Andre Jhilmeet with Sthembiso Malinga a senior materials tester busy with concrete mix design
SANRAL candidate engineer Andre Jhilmeet started his training at the agency’s materials testing laboratory in March this year in Struandale, Port Elizabeth.
Jhilmeet who hails from Glencoe in KwaZulu-Natal is a former SANRAL bursary recipient and graduated from the University of Pretoria in 2019 with a BEng Civil Engineering degree.
He says his love and passion for civil engineering started when he researched possible career opportunities and saw the need for dedicated engineers to better South Africa.
“It is different and difficult for everyone at 17 years old to choose what they want to do for the rest of their life. I had taken a great deal of time to think about my potential options. During this time, I asked myself what I like, and this was easily answered since it is maths and science. My love for infrastructure and how it can further help society also led me to choose civil engineering as my career of choice,” said Jhilmeet.
Jhilmeet’s future goals include qualifying as a professional engineer (PrEng).
He encourages matrics to research possible courses and career opportunities which are available. “It is okay if one cannot afford university fees. Bursaries are an incredible blessing, one need only conduct adequate research. Taking a gap year or job shadowing to gain work experience are also relevant options,” he advised.
Dumo Majola being supervised by senior materials tester Sthembiso Malinga in the lab.
Dumo Majola from Bloemfontein graduated from the University of Pretoria with his BEng Civil Engineering degree in 2019.
He received a SANRAL bursary in his first year at university and is grateful for the financial assistance.
Majola is a candidate engineer at the SANRAL materials testing laboratory in Struandale, Port Elizabeth.
“I have always been interested in infrastructure. I like the construction industry and the materials side of it. I am very interested in learning how to get the materials for the right job,” said Majola.
Majola said his goals include qualifying as a professional engineer (PrEng) and later lecture.
Ntokozo Sikhosana is busy testing road stone to aid in the design of road surfacing.
Ntokozo Sikhosana from Newcastle in KwaZulu-Natal graduated from the University of Cape Town in 2019 with his BSc Civil Engineering degree.
He was a SANRAL bursary recipient from 2016 until 2019 and started working as a candidate engineer in the roads agency’s materials testing laboratory.
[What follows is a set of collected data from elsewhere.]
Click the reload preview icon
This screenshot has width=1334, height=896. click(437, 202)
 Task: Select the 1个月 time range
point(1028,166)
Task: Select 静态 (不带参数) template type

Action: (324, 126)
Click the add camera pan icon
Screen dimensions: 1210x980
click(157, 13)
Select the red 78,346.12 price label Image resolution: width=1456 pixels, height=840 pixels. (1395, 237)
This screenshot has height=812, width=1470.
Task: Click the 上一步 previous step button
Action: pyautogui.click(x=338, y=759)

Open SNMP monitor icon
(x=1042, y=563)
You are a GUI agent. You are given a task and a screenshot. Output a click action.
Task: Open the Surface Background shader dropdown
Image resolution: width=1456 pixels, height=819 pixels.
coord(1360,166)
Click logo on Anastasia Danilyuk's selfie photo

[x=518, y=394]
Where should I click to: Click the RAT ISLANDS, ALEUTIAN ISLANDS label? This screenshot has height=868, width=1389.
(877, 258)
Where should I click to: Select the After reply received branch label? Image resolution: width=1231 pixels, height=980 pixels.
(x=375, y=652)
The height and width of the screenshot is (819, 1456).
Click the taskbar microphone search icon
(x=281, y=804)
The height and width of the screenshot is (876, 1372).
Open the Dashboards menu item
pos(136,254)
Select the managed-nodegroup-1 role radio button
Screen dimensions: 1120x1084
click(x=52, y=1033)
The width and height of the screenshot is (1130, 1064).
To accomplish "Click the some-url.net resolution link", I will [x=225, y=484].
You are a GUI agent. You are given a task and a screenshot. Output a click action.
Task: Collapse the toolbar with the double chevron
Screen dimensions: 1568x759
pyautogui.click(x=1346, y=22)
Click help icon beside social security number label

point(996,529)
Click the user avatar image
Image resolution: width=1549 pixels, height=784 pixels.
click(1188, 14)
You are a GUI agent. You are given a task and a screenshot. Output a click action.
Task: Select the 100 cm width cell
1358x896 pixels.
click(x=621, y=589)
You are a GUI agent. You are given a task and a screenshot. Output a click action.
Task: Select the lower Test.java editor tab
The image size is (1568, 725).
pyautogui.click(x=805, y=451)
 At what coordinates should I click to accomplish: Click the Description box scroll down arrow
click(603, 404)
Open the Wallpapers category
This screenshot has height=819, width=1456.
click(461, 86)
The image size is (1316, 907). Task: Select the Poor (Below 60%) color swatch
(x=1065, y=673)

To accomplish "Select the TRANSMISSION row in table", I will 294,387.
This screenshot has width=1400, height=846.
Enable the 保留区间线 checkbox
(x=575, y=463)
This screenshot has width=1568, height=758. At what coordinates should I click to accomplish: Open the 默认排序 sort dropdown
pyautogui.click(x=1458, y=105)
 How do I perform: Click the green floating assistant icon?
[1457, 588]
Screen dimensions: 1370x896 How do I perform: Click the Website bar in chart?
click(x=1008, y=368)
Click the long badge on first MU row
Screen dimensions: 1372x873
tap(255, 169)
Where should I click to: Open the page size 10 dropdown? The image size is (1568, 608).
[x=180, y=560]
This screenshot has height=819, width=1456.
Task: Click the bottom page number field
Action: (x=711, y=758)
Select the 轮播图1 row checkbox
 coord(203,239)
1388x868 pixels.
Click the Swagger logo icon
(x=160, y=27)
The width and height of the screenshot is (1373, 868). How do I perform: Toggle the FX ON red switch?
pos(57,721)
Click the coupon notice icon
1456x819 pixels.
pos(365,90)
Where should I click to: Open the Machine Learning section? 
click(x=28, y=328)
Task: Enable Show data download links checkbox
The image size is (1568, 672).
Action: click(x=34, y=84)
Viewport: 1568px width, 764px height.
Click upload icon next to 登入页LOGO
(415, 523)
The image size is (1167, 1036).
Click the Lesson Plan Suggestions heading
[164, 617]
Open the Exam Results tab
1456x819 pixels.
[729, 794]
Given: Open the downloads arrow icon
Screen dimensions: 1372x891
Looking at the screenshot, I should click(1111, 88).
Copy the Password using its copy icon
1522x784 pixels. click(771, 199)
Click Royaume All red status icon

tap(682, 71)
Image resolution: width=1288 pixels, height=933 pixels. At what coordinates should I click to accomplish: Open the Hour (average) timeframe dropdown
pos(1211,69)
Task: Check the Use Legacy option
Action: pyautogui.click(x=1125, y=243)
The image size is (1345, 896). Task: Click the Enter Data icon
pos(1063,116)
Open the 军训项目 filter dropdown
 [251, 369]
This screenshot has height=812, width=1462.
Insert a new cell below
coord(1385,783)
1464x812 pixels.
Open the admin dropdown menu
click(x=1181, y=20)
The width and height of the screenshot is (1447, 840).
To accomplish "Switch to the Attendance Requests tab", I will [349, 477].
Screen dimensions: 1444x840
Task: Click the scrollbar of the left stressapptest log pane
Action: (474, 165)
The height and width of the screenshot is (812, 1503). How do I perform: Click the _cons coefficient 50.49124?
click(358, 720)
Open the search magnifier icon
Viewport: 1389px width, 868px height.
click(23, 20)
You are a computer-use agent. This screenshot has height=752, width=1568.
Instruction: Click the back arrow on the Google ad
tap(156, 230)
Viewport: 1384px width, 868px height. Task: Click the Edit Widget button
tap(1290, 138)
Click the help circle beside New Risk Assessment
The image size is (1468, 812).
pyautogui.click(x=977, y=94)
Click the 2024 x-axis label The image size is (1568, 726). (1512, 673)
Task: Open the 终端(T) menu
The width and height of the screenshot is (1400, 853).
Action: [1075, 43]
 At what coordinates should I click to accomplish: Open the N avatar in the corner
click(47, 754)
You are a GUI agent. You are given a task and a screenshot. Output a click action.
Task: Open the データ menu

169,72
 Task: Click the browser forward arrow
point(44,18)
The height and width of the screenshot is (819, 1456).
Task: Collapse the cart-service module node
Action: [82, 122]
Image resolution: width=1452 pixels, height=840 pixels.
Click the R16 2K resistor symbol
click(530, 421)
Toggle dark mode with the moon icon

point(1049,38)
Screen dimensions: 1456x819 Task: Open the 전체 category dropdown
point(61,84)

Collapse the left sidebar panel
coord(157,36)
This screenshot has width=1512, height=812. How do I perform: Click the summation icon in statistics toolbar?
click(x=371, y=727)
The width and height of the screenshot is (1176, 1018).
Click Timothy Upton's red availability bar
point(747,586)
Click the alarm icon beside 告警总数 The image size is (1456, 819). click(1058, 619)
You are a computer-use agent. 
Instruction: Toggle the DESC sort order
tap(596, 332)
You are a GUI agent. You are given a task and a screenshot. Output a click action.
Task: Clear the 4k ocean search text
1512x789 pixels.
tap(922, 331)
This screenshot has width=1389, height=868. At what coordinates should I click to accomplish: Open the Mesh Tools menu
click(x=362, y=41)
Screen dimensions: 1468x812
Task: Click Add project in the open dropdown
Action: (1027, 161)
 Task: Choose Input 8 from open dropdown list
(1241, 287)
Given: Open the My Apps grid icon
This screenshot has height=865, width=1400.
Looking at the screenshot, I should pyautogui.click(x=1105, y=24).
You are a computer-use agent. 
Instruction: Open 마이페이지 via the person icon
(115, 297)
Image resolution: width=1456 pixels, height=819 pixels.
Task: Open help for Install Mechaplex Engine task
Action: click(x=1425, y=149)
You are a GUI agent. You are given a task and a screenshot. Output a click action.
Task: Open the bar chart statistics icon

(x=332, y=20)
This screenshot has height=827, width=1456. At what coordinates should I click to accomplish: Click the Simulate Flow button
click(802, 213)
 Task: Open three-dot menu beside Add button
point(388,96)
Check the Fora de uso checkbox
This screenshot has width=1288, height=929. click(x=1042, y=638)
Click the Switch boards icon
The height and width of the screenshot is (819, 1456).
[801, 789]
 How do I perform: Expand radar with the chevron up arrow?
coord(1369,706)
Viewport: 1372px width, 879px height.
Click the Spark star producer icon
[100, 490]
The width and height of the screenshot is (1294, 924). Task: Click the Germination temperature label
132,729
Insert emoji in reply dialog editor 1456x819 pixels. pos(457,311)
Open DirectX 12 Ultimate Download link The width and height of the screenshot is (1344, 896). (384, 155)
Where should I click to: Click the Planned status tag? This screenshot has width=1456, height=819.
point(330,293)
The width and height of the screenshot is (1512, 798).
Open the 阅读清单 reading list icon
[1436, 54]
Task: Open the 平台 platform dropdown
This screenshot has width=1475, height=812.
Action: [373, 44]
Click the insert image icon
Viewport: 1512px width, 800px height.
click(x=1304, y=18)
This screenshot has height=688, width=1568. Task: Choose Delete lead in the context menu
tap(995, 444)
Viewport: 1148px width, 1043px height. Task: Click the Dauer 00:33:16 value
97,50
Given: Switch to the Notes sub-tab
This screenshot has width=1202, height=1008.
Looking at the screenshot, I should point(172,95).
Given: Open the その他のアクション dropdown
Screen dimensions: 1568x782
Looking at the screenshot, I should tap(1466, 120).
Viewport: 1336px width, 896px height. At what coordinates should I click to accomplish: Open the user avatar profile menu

Before studying civil engineering Sikhosana first did his research on the industry. “I am interested in working in this field and working on national roads that connect everything. I am also a practical person who enjoys being out in the field rather than sitting behind a desk,” said Sikhosana.
“I look forward to my training in the materials testing lab. My advice to those who still have to decide what they want to study, job shadow and do your research,” said Sikhosana.